Sunday, 11 September 2011 11:35
The Muslim ummah is one and its suffering is one.
مَثَلُ الْمُؤْمِنِينَ كَمَثَلِ الْجَسَدِ إِذَا أَلِمَ بَعْضُهُ تَدَاعَى سَائِرُهُ
The Messenger of Allah صلى الله عليه وسلم said: "The example of the believers is like the body, if part of it hurts the rest of it is summoned." [Ahmed]
The wealth in the Muslim world with its abundant natural resources is immense. There should be no need to rely on America, the UN and other western powers for aid. Rather the Khilafah should be the leading nation that is giving aid not receiving it.
The Messenger of Allah صلى الله عليه وسلم said: "The upper hand is better than the lower hand (i.e. he who gives in charity is better than him who takes it). One should start giving first to his dependents. And the best object of charity is that which is given by a wealthy person (from the money which is left after his expenses). And whoever abstains from asking others for some financial help, Allah will give him and save him from asking others, Allah will make him self-sufficient." [Bukhari, Narrated by Hakim bin Hizam]
In 1845, the onset of the Great Irish Famine resulted in over a million deaths. Ottoman Sultan Khaleefah Abdul-Majid I declared his intention to send 10,000 sterling to Irish farmers but Queen Victoria requested that the Sultan send only 1,000 sterling, because she had sent only 2,000 sterling herself. The Sultan sent the 1,000 sterling but also secretly sent 3 ships full of food. The English courts tried to block the ships, but the food arrived in Drogheda harbor and was left there by Ottoman Sailors. Due to this the Irish people, especially those in Drogheda, are friendly to the Turks.
The Khilafah is not a union of independent states like the EU or an empire where wealth is taken from the regions and concentrated in the capital. It is one state with a central government, divided up administratively in to provinces (wiliayaat). If any province of the Khilafah suffers a disaster such as a famine then funds will be collected from all other provinces to alleviate the problem. The Charities Department (Diwan as-Sadaqat) and the Public Properties department of the Treasury (Bait ul-Mal) will allocate funds to the famine. Natural resources like oil cannot be owned by individual royal families to misuse as they please, buying super cars, foreign football clubs and propping up western interest-based banks. They are public resources owned by the citizens of the Khilafah.

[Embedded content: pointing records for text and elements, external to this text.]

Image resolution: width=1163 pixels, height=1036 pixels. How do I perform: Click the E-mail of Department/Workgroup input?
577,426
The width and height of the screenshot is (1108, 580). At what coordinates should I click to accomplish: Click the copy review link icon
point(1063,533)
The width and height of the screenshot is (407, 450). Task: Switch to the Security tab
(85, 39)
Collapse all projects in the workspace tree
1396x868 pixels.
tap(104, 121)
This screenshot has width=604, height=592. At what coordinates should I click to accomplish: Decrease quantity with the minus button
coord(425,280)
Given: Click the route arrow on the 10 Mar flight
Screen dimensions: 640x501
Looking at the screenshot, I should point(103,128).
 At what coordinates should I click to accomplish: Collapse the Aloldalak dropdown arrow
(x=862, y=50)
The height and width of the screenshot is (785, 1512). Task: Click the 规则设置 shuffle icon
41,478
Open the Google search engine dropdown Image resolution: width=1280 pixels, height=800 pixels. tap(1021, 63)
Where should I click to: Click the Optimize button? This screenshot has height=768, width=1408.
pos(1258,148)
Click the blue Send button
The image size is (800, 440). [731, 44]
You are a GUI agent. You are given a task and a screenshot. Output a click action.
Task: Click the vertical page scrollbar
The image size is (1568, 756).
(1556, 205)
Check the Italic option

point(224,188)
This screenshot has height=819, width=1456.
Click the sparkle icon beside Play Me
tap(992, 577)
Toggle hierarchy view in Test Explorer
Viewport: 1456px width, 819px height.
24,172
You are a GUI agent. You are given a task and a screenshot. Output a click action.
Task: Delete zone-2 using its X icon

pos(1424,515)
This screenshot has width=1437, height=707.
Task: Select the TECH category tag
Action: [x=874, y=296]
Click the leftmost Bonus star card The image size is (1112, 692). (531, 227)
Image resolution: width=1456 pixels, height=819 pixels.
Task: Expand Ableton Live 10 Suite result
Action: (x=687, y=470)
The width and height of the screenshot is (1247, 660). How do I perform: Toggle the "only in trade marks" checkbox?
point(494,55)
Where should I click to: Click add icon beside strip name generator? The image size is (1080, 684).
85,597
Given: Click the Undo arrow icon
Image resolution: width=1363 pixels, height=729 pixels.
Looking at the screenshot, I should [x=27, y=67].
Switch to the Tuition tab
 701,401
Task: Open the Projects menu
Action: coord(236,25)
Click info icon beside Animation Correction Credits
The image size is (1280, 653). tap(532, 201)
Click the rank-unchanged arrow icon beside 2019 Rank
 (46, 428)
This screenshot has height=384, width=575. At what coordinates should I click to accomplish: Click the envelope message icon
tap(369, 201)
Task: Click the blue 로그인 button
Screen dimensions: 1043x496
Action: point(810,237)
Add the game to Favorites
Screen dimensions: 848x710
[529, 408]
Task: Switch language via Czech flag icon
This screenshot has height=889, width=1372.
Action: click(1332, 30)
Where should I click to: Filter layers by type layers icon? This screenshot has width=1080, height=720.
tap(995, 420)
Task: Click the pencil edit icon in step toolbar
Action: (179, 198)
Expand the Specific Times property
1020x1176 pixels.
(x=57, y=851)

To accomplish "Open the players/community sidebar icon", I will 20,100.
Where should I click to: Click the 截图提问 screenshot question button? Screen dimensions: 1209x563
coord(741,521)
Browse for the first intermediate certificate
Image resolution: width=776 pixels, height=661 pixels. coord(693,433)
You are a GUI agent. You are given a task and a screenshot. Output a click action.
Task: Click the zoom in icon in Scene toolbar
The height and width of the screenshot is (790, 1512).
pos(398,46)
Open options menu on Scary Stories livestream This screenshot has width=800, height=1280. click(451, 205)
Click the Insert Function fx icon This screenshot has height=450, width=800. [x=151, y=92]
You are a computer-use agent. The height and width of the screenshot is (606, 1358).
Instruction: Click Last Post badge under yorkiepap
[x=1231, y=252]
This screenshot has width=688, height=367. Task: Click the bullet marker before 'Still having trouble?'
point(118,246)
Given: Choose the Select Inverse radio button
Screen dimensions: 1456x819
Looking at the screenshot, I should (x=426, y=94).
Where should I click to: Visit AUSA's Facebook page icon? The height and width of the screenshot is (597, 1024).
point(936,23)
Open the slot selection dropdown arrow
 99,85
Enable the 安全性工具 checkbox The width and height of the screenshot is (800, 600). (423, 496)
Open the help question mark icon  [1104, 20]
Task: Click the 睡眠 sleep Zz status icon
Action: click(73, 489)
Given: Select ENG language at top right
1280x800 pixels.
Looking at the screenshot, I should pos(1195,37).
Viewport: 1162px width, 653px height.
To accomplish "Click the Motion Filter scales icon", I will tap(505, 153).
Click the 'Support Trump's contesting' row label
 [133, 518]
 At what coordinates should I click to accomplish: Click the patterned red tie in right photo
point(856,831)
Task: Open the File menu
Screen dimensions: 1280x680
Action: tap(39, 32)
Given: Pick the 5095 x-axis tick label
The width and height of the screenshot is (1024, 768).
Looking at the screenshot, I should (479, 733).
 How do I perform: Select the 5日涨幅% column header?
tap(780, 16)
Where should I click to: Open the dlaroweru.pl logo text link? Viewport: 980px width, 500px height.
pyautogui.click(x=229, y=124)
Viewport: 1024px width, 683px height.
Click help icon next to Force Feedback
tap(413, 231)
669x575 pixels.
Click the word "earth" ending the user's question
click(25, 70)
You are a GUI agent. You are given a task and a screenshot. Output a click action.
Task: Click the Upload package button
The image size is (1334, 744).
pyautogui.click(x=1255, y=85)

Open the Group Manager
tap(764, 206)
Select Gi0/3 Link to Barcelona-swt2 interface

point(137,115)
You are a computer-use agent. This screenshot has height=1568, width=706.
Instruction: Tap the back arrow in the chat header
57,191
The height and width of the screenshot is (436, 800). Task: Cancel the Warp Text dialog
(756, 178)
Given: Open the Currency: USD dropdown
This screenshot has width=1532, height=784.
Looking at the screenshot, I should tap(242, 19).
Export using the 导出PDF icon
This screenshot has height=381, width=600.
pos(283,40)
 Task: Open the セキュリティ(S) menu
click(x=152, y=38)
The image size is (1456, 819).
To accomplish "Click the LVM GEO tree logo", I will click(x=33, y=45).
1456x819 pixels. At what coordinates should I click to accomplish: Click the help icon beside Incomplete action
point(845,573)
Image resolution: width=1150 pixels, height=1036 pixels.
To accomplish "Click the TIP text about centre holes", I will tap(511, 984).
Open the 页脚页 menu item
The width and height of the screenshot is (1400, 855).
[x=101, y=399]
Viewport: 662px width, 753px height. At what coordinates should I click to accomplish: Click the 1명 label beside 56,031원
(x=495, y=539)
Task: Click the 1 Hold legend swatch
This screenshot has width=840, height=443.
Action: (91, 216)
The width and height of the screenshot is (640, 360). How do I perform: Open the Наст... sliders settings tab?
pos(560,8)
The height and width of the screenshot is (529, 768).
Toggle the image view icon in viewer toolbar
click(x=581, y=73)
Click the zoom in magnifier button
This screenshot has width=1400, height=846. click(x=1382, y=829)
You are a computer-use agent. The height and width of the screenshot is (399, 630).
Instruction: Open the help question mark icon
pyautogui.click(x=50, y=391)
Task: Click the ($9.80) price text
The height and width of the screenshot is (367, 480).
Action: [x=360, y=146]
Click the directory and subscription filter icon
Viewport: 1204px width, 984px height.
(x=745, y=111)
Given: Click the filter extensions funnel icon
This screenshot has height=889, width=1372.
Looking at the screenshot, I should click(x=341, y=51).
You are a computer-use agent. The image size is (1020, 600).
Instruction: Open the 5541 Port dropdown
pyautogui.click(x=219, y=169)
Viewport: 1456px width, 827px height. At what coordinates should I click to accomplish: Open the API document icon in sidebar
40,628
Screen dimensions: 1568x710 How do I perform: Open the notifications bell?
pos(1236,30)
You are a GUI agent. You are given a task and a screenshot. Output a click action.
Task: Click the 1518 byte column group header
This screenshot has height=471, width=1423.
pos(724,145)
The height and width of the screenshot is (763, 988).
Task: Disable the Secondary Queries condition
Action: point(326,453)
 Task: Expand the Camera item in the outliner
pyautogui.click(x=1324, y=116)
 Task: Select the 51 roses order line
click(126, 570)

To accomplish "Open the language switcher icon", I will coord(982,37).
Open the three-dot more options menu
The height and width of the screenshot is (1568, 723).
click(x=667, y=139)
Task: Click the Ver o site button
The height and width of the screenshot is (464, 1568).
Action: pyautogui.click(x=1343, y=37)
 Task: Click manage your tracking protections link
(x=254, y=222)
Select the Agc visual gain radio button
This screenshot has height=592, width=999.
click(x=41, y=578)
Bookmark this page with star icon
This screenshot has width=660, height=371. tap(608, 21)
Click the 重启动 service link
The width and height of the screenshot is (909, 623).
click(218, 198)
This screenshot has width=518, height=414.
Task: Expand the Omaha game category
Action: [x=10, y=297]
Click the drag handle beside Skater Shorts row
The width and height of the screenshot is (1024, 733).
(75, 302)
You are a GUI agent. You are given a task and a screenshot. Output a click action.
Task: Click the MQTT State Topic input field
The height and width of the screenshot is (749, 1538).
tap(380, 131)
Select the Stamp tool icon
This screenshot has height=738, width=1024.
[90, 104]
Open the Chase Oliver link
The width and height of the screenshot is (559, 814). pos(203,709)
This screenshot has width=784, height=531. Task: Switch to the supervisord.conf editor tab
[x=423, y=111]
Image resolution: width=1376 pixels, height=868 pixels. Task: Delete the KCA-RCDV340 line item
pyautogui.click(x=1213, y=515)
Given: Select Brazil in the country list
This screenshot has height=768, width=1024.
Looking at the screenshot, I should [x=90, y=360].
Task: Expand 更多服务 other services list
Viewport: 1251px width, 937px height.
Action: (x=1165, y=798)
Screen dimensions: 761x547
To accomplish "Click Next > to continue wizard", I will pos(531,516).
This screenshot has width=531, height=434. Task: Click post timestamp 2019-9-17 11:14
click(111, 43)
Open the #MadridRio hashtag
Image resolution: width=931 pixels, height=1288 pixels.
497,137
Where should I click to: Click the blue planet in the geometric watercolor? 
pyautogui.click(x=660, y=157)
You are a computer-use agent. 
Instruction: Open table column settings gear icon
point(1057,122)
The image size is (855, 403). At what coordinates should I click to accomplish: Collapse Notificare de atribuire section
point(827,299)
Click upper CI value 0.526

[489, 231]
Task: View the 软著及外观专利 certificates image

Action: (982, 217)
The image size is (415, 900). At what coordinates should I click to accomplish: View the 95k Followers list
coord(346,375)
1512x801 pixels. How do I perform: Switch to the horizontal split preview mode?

Distribution of the aid and resolving the crisis will require pooling resources from many government agencies and the armed forces. The Khaleefah can personally take charge of this or send an Assistant Khaleefah (Mu'awin Tafweed) who has the same powers as the Khaleefah in his capacity as a deputy. The Assistant Khaleefah can then take control of all government agencies and armed forces involved in the disaster relief operation, cutting bureaucracy which could delay aid distribution.
Alternatively the governor (wali) of the affected province could be assigned full authority over his wiliyah to manage the disaster. This would only be temporary since governors in the Khilafah have a restricted (khass) mandate to prevent independent, autonomous regions appearing.
In the year 18AH during the Khilafah of Umar ibn al-Khattab the Arabian Peninsula was struck by a severe famine and drought, and hunger grew so severe that the wild animals started coming in to the towns, and if a man slaughtered a sheep he would not be able to eat it because it was so scrawny, and the flocks died of hunger. This year was called the year of ar-Ramadah because the wind blew the dust around like ashes (ar-ramad). [Dr Ali Muhammad as-Sallabi, "Umar ibn al-Khattab his life and times," Vol. 1, p. 409]
Umar was the Khaleefah and took personal control of resolving the famine. He made an oath that he would not taste any meat or ghee until the famine was over and the people went back to normal.
He established refugee camps in the desert for the thousands of Arabs who converged on Medina. Umar set up an institution to help the refugees and appointed workers at these camps. He divided the work up so every worker knew exactly what he was supposed to be doing, and did not duplicate the work assigned to someone else. He appointed people in different parts of Medina to supervise the distribution of food. When evening came, they would meet with him and tell him about what they had done, and he would give them further instructions. Umar also worked in the refugee camps.
Umar had already established an institution called Dar ad-Daqeeq with the purpose of distributing food to those who came to Medina. It distributed flour, saweeq, dates and raisins from its stores before supplies arrived from the other regions of the state.
Umar also wrote to all his governors in Egypt, Iraq, Persia and Syria requesting they send aid. All responded and sent huge quantities of aid to the capital.
Finally, Umar organised prayer for rain (al-istisqa) in Medina and through the regions of the Khilafah. Allah accepted this dua and it began to rain.